Por cinco anos, ninguém percebeu que ela se cortava nos pulsos e coxas. "Sempre usei munhequeira, acham que é porque eu sou gótica."
A mãe só foi descobrir o problema quando a filha, aos 18, cravou a gilete mais fundo no pulso. "Sangrou bastante, fiquei desesperada." Teve de ser levada ao hospital, passou por psiquiatra. Há um ano tenta parar.
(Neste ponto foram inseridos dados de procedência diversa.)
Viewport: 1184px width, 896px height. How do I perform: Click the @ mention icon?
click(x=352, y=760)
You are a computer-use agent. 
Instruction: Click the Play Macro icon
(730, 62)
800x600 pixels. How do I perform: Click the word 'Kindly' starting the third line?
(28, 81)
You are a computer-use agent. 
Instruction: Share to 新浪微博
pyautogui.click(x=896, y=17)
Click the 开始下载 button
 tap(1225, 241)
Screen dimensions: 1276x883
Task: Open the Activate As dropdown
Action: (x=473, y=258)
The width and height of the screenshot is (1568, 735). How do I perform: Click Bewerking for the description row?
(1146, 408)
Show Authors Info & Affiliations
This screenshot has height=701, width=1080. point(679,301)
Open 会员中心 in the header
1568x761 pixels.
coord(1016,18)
'A dor maior é quando cicatriza'

DE SÃO PAULO

O estudante T.S, 25, diz que se corta para se sentir vivo. A primeira vez, aos 14, foi sem querer. Durante uma briga com o irmão mais velho, agarrou o canivete e feriu a palma da mão. "Aliviou."
"Foi como se eu tivesse dado o soco nele e a humilhação tivesse acabado."
Passou a se cortar sempre que sentia angústia. Escondia as marcas com polainas.
"Eu saía à noite, transava com outros caras e aí me sentia culpado." Contou aos pais que era bissexual e fazia automutilação na mesma ocasião, aos 20."Hoje já é conhecido. Se estou de moletom, eles sabem que me cortei."
No Orkut, ele postou fotos de seus pulsos cortados.
Dois anos atrás, diz que chegava a se cortar todo dia.
A última vez que se cortou foi há um mês, depois de brigar com o rapaz com quem está saindo. "Eu me envolvo, fico dependente, e aí já era."
"Na hora não dói. A dor maior é quando cicatriza, coça e você fica pensando no porquê de ter sido fraco", diz.

'Depois tudo volta. Isso cansa'

DE SÃO PAULO

Os finais de semana de F.S., 18, são seus piores momentos. "É tudo monótono e eu fico péssimo", diz o programador de rádio de uma cidade no interior do Ceará.
Desde os 15 anos, quando começou, ele conta que só conseguiu se abster de se cortar por duas semanas.
Antes, já se queixava de depressão e apresentava manias, como a de só ver TV com o volume em um número múltiplo de cinco.
O rapaz é o único filho adotivo de uma família com quatro filhas biológicas. O pai trabalha em outra cidade.
"Eu queria ver sangue", diz sobre o seu primeiro corte, hoje uma marca no pulso esquerdo. "Me sentia culpado, me cortando aliviava. Tive criação perfeita e queria retribuir, mas não consigo."
Três meses atrás ele cortou a perna na região da coxa. "Não conseguia nem andar."
F.S. diz não ter esperança de parar. "O médico só vai me dar remédios, fazem bem por um momento, depois tudo volta. Isso cansa demais."